The former Roads and Traffic Authority (RTA) has become the latest NSW agency to attract the ire of the State’s Auditor-General for failing to properly monitor its IT services contracts, and squandering tax-payer dollars in the process.
In his latest submission to Parliament, Auditor-General Peter Achterstraat has warned that flaws in the management of two long-term contracts, worth $22 million and $6.5 million each, could point to systemic failings in IT contract management across the agency, which is now called Roads and Maritime Services (RMS) following a recent restructure.
“My findings on two significant contracts made me doubt whether RTA was effectively managing its other IT services contracts and getting value for money,” he said.
Achterstraat repeated a concern voiced earlier this month that agencies which repeatedly extend existing IT contracts, rather than taking procurements to the open market, cannot be assured that they are still achieving value for money.
He said that under one of the contracts, the RTA had “essentially set up a monopoly arrangement” by agreeing to a clause in the contract that obliged them to procure the specified type of service from the contractor only.
The report also found evidence that rebates that should have been paid by the contractor in compensation for underperformance were never chased-up.
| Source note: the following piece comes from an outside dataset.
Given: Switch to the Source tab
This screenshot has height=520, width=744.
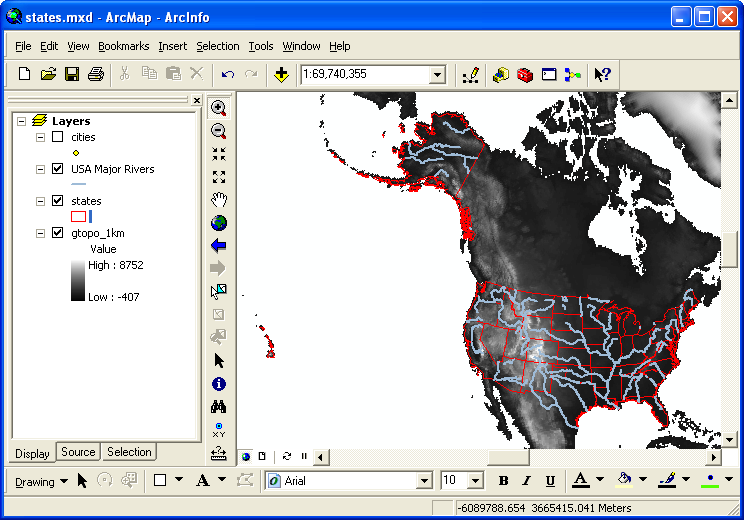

It said that performance evaluation was essentially left to the contractor itself.
In perhaps the most striking indictment against the agency’s contract oversight, the report found evidence that one contract employee had continued to invoice the RTA for two years after the expiry of their contract, and that the agency paid out as much as $122,000 for the non-existent labour.
“State government agencies are becoming increasingly reliant on private sector IT contractors to provide core operational services,” said the Auditor-General.
“It is therefore very important to have strong contract management in place for agencies to extract value for money from these often complex and long term arrangements”.
Following a restructure of the Transport cluster, however, responsibility for IT services contracts at the now Roads and Maritime Services and RailCorp will be transferred to the lead agency, Transport for NSW, as they expire.
Under the new arrangements, Transport for NSW will be responsible for all major procurements, and according to the Audit Report, it is seeking to establish whole-of-Transport contracts for IT services. The restructure came into effect on 1 November 2011.
The Auditor-General has asked the lead agency to review these contracts and report back to him before IT services procurement falls under its authority.
He has also advised the RMS and Transport for NSW to review their contract management frameworks, and the RMS make a submission to its internal auditors regarding value for money achieved under these contracts.
Elsewhere in the report, the Auditor-General reiterated his criticisms of financial reporting systems across the NSW Government, saying he found 1,256 financial misstatements, 25 of which were over $20 million, in agency submissions for 2011.
He repeated his request that that the Treasury and the Department and Premier and Cabinet lead the implementation of common financial reporting systems within each of the new Departmental clusters.
His complaints echo those of last week’s interim Schott Report, which has called on the Treasury to commence scoping for a new whole-of-government financial management system “as a matter of urgency”.